In the Stone Age some machines had 7-bit characters to save money. There are upper-case and lower-case letters, numerals, and punctuation, which total more than 64.

2^10 is famous because it is approximately equal to one thousand.

The "on" and "off" printing characters are for teletypes, now obsolete.
 
  • Like
Likes Raghav Gupta
Foreign languages typically use an encoding called Unicode, which takes two bytes (and sometimes four bytes). Do you understand that a byte is 8 bits, so that once you have done this translation, it is translated into 1's and 0's? Also, the number "16" as text is coded differently in the computer than the number 16 as an integer number, which is coded differently than the number 16.0 as a floating point number. Explaining all of this in detail is the topic of a whole book. Why don't you find a good textbook on how computers work and start there. If you have specific questions after reading that, come back and ask.
 
Unicode (UTF-8) even includes emoji:

https://en.wikipedia.org/wiki/Emoji#Blocks

How many of them display properly depends on the font that your browser uses. When new characters are added to the standard set, fonts have to be updated to include them.
 
  • Like
Likes Raghav Gupta
phyzguy said:
Why don't you find a good textbook on how computers work and start there.
Can you give a reference for a this type of book?
 
Raghav Gupta said:
But there can be so many other characters as well like japanese letters etc.
How computer can understand numbers? I thought it only understands 1 and 0.
If it understands the number also how the printing of letter takes place?
The Japanese writing systems (There are at least 4 in common use) don't use letters. One system does use the Roman alphabet ( romaji ) to transliterate the sounds of Japanese, but the other three use either a syllabary (hiragana and katakana) or full-on ideograms [ kanji ] (of which there are thousands of different signs).

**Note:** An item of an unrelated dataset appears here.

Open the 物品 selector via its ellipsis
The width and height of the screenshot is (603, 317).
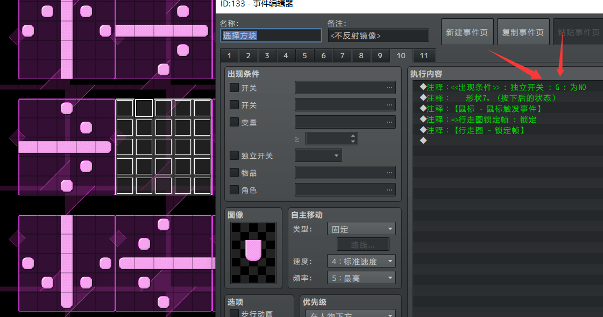pos(389,173)
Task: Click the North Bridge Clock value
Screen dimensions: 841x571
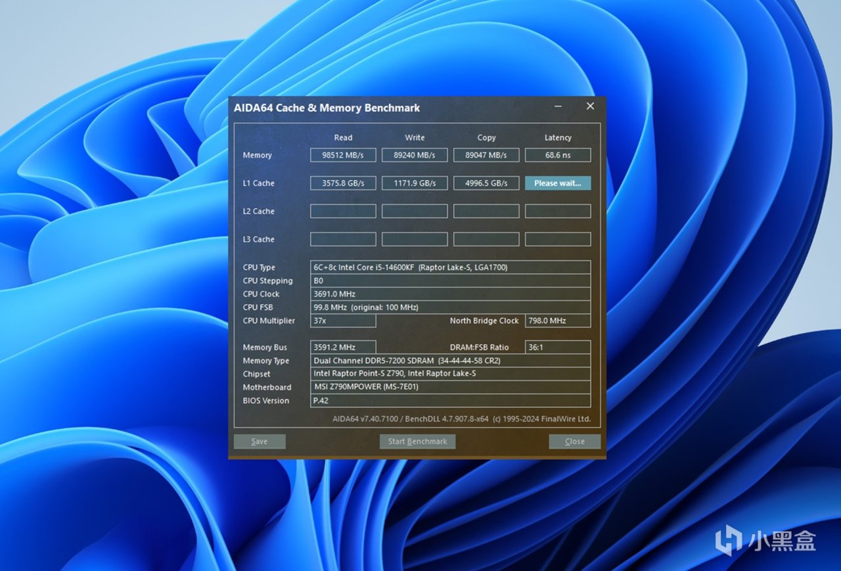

https://en.wikipedia.org/wiki/Japanese_writing_system

The kanji are derived from Chinese ideograms, but are not equivalent for the most part. Typewriters and keyboards which can handle kanji or Chinese ideograms are cumbersome devices with many keys, which take a long time to master. A typical Japanese student does not become fully fluent in speaking and writing his native language (all 4 forms of writing) until he reaches his teen years. Calligraphers practice the art of drawing Japanese ideograms often for a lifetime.

The computer works with binary equivalents of numbers. Integers are converted into their binary equivalents. Floating point numbers are converted to a specially-coded binary format, which is manipulated by the computer, and the results are decoded back to a decimal number for display or printing.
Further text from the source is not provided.